Based on the nonlinear theory of machine tool chatter described in last two chapters, this chapter studies the early diagnosis and online control of chatter. First, through the experimental study, the appropriate monitoring signal is selected to monitor the stability of a cutting system. Then, the characteristic changes of the monitoring signal in the transition process from stable to unstable of a cutting system are analyzed, and the characteristics quantities of the system reflecting the degree of tending to instability are selected and their quick algorithm are established. The methods and strategies of the early diagnosis of chatter were discussed.

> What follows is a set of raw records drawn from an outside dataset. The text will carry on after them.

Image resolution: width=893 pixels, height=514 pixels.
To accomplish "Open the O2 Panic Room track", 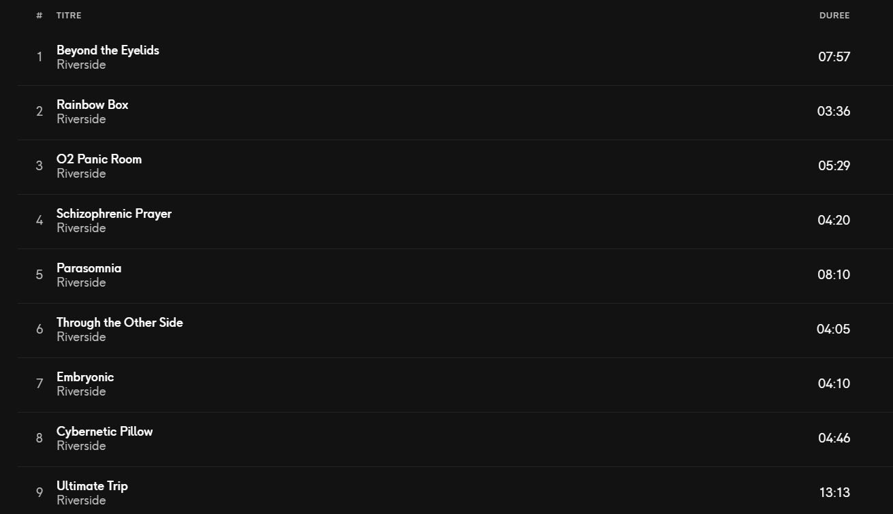I will tap(99, 159).
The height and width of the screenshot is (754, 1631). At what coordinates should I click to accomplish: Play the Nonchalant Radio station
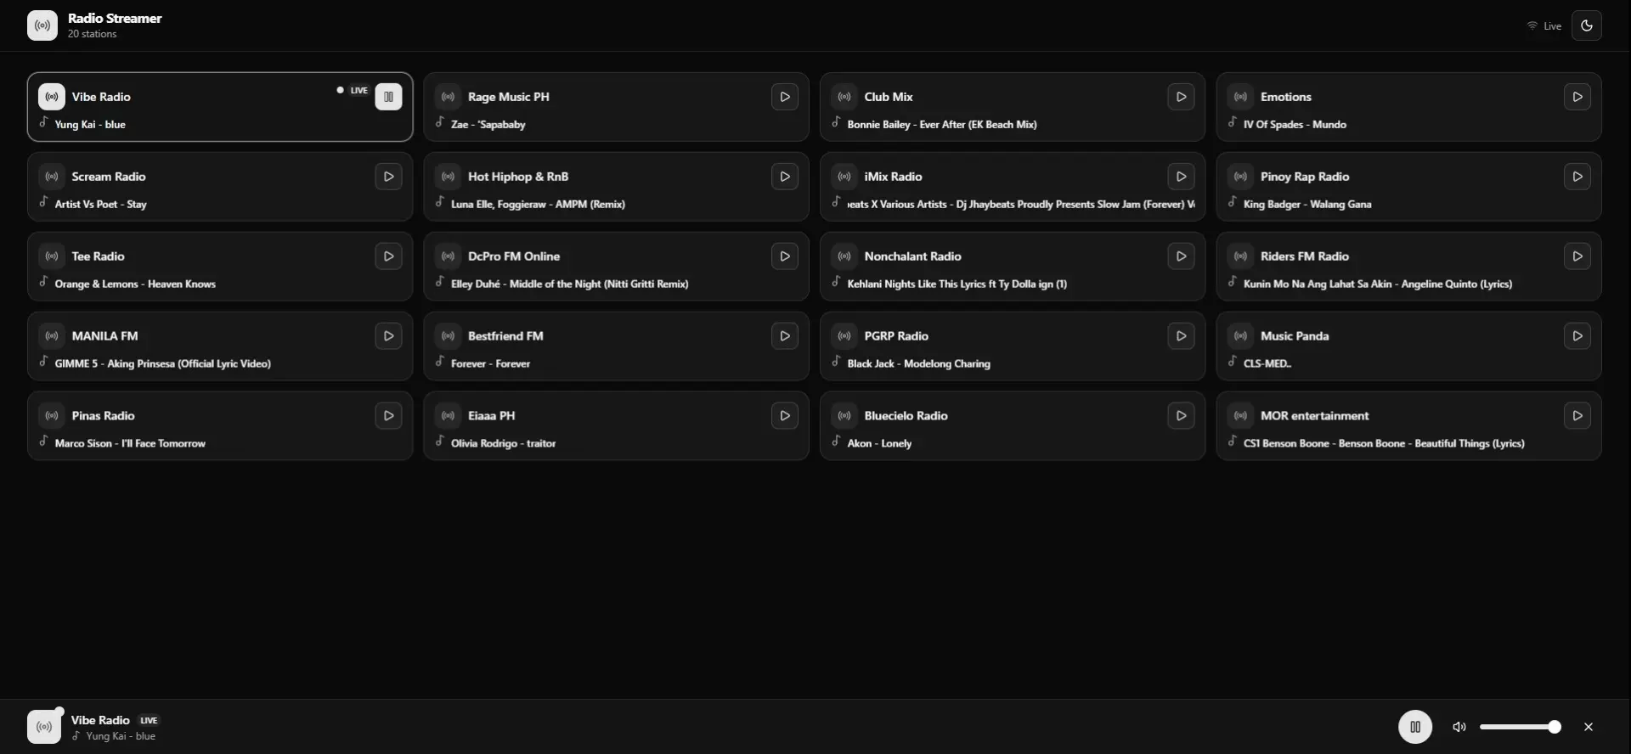[x=1181, y=256]
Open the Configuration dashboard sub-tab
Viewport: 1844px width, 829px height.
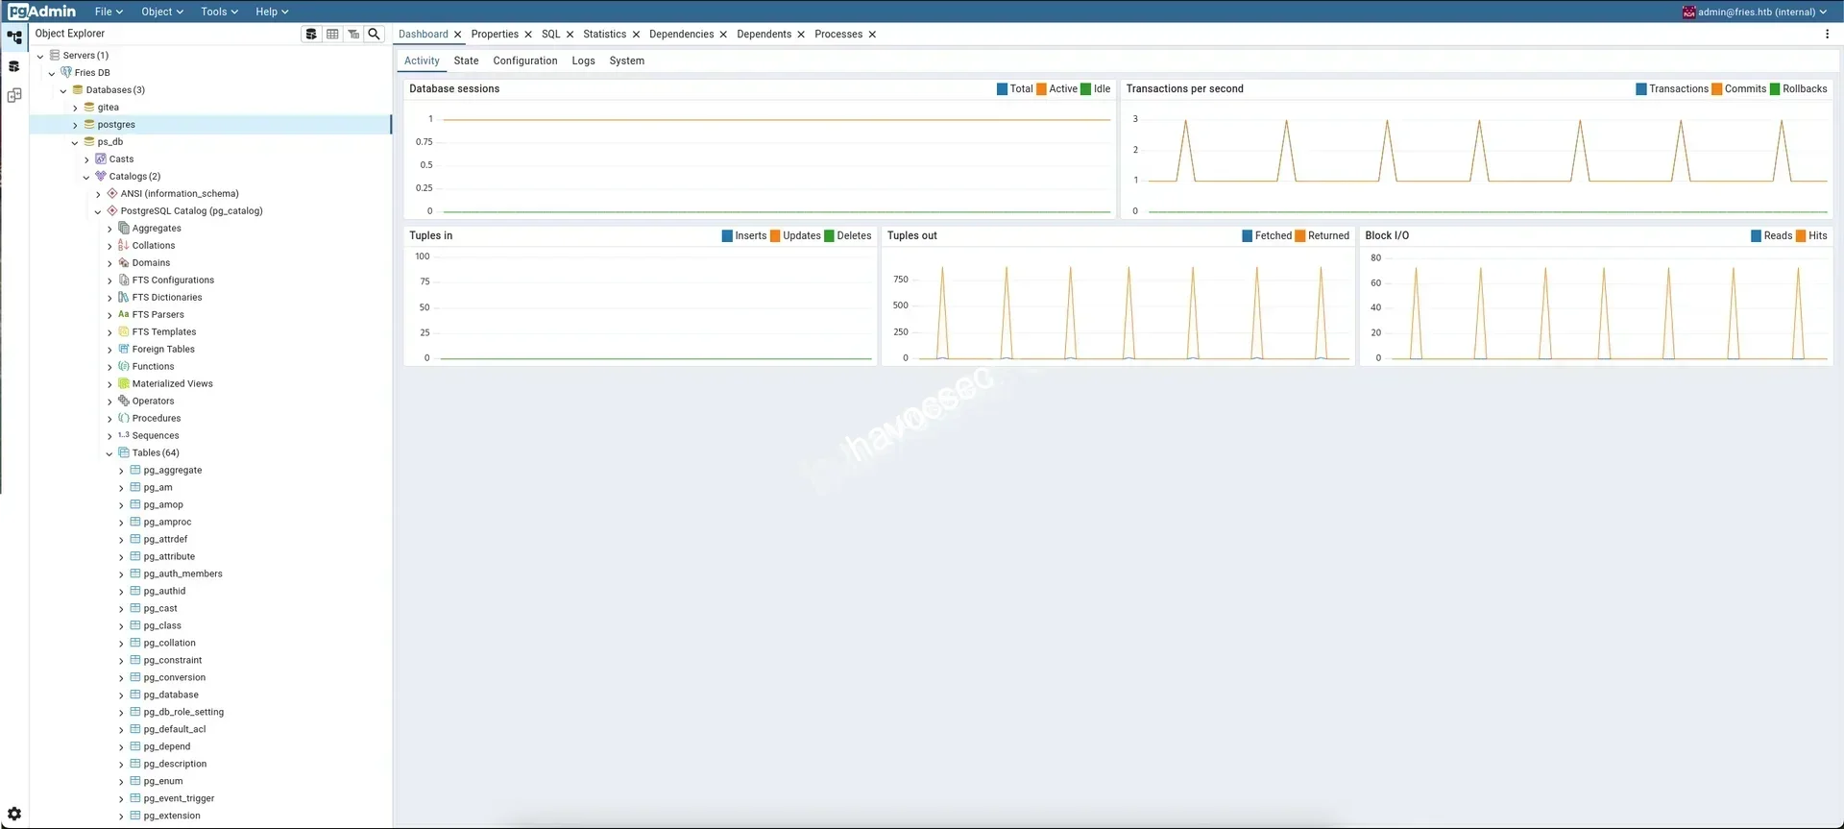pos(524,61)
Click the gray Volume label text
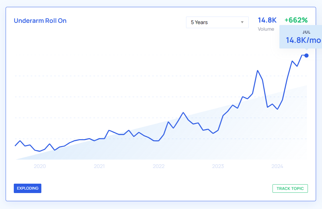The width and height of the screenshot is (322, 209). click(x=266, y=29)
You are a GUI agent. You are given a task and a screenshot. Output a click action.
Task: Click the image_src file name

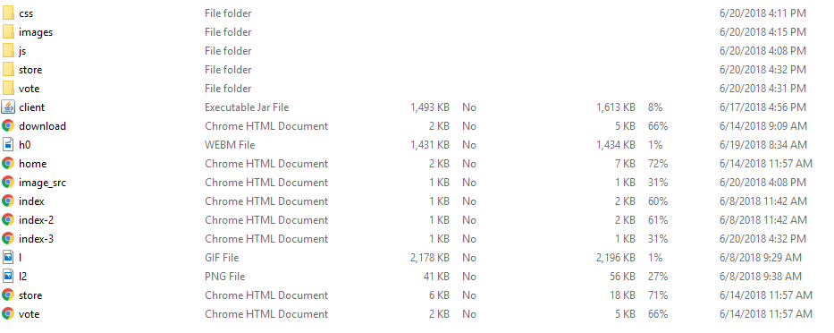click(42, 183)
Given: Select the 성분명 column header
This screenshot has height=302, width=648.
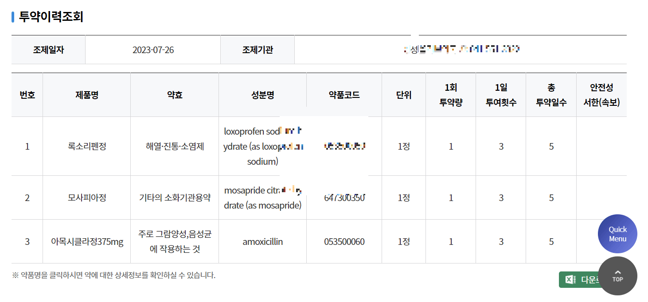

The effectiveness of on line adjusting the cutting parameters to suppress the chatter is experimentally verified and the adjustment strategy established. Finally, an experimental system of on-line cutting chatter monitoring and controlling is established, and good experimental results are obtained.

The modern CNC machine tools have provided a new idea and new possibility for the on-line cutting chatter control—to suppress the chatter with the small continuous periodic disturbance of the spindle speed. This approach is easy to implement and does not require any additional hardware or devices. Moreover, theoretical analysis and cutting test have fully demonstrated the effectiveness of this method.